» What the exercise asks
Give only the number of lines below that contain the word "http".

(Dataset records)
⁂
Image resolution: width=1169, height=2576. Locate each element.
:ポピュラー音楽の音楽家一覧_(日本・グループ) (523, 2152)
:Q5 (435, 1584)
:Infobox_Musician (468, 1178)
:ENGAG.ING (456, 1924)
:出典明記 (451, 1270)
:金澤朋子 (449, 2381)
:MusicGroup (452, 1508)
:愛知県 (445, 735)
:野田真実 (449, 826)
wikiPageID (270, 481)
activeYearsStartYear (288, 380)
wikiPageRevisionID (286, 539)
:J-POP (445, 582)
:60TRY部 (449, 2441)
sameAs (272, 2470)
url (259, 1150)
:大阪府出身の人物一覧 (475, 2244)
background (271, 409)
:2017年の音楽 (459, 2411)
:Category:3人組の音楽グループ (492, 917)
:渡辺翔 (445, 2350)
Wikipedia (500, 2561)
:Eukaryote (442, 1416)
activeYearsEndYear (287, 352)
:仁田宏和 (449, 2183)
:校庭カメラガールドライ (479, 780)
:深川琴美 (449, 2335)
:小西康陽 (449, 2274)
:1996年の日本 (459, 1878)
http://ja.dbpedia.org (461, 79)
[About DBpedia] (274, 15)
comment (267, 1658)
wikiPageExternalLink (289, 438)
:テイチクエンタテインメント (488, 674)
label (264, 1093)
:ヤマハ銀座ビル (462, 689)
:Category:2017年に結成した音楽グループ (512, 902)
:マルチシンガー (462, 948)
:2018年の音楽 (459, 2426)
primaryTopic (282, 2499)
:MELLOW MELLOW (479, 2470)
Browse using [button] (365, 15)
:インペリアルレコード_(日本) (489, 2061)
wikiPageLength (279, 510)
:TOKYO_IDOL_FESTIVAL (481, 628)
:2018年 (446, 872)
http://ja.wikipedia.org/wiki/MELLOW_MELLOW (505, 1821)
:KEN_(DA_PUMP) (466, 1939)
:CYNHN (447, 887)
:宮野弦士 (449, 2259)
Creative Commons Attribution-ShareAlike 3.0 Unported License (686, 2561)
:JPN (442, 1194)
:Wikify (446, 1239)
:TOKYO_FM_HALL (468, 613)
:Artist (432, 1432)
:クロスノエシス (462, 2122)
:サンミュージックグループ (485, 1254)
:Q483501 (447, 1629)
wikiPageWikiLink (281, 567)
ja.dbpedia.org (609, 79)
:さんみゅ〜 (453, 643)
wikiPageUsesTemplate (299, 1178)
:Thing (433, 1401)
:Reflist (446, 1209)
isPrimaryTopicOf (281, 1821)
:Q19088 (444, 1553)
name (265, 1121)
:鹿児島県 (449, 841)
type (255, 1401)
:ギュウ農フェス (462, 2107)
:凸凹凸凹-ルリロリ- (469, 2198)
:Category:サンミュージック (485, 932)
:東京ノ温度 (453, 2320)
⁂
» Task response
2